Mufflex 4" catback
Does anyone know if it is possible to install this system on a car with the stock Y pipe? Does the system come with adapters to fit the smaller collector?
I can't find much help on the Mufflex web page and I haven't had a chance to call them yet. TIA.
--JF
I can't find much help on the Mufflex web page and I haven't had a chance to call them yet. TIA.
--JF
many guys have problems fitting 3" y-pipe without banging issues on the floor, what do you think it will be like with a 3.5" pipe?
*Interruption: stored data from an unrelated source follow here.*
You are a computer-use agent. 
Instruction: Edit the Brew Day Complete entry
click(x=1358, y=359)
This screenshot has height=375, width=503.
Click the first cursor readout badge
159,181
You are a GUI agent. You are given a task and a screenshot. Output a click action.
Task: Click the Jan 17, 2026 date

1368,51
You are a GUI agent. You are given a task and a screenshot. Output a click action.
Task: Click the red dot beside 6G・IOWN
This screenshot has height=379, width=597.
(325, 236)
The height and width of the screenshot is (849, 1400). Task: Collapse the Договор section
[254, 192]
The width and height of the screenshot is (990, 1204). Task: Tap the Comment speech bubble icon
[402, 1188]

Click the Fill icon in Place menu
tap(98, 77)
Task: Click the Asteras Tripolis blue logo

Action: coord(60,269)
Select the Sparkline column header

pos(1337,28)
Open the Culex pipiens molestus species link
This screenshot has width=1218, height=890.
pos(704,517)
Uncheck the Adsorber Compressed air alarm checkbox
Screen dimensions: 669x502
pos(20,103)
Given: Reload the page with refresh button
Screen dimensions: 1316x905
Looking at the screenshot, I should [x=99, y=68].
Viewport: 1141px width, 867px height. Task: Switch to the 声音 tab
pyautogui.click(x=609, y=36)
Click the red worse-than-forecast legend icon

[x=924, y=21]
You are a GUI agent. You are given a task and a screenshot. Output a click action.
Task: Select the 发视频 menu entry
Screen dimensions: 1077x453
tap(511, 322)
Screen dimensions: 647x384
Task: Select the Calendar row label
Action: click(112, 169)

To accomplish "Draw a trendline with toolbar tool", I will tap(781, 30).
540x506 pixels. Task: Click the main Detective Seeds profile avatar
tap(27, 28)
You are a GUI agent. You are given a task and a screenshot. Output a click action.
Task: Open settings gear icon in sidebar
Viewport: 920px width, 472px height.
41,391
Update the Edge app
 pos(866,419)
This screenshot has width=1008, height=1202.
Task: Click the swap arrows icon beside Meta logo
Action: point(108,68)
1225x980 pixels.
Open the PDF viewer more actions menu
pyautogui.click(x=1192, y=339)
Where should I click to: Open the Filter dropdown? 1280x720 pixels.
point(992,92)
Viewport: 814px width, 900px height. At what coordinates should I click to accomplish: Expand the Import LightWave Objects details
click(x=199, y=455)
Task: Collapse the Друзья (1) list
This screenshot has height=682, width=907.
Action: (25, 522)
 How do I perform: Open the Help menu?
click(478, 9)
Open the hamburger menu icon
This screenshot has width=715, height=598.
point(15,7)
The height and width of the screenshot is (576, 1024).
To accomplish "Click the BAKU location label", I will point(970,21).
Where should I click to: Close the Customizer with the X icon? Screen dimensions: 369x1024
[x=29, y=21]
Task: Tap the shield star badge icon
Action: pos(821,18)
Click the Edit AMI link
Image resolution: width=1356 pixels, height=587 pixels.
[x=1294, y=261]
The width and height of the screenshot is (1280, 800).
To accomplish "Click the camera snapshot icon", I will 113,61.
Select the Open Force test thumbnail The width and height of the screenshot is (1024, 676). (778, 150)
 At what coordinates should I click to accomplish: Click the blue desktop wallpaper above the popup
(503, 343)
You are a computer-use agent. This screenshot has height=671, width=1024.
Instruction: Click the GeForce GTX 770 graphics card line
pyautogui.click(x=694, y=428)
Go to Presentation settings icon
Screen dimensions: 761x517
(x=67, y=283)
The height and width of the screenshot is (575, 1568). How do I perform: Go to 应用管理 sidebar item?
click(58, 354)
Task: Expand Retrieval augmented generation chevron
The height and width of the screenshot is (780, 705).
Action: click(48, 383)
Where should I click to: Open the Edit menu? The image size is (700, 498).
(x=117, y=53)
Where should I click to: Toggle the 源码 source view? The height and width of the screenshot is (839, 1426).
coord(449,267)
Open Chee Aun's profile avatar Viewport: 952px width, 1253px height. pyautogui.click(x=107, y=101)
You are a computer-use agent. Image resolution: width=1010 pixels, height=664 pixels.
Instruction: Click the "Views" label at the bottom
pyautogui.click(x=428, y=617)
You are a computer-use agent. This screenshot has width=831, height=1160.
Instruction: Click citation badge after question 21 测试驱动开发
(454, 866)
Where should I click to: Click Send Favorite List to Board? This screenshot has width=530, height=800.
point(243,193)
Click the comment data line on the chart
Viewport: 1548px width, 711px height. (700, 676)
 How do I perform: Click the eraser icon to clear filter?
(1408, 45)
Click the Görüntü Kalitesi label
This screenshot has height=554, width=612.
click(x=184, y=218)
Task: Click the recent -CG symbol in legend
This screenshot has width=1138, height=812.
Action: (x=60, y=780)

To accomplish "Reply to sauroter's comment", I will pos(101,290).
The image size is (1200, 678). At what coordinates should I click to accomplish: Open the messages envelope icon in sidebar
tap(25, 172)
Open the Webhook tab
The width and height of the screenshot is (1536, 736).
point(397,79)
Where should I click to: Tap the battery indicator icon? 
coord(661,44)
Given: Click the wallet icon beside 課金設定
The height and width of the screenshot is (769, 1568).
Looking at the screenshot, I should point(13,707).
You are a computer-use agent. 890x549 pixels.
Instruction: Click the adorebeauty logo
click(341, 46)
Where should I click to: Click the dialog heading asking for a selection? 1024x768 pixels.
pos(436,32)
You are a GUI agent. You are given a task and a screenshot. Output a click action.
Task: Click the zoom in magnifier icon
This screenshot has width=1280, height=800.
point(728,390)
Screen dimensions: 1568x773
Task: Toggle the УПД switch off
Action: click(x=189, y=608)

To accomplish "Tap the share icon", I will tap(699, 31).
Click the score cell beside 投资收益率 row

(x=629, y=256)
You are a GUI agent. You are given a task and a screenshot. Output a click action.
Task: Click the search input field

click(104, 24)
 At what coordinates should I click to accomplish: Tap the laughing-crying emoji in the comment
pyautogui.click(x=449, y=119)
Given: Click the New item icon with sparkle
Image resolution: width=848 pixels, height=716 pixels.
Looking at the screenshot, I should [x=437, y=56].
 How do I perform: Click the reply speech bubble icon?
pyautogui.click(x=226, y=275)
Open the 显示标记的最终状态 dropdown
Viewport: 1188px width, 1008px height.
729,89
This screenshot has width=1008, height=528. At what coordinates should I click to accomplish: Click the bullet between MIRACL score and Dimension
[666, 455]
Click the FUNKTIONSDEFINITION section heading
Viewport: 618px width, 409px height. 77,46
overkill? i personally believe it is. unless you are going with a big nitrous shot, even a big H&C combo will only net you 420 or so (give or take) RWHP max and a 3" pipe will certainly flow that, esp with a good flowmaster 2-1 pipe.
overkill? i personally believe it is. unless you are going with a big nitrous shot, even a big H&C combo will only net you 420 or so (give or take) RWHP max and a 3" pipe will certainly flow that, esp with a good flowmaster 2-1 pipe.
I had a knockoff of the Mufflex, I bought the pipe from their supplier, so I can't answer your question... But it sounds like no other catback... I sold mine but I might buy it back... I ran the Flowmaster muffler on mine, but they have subsequently gone to a Spintech muffler which sounds great.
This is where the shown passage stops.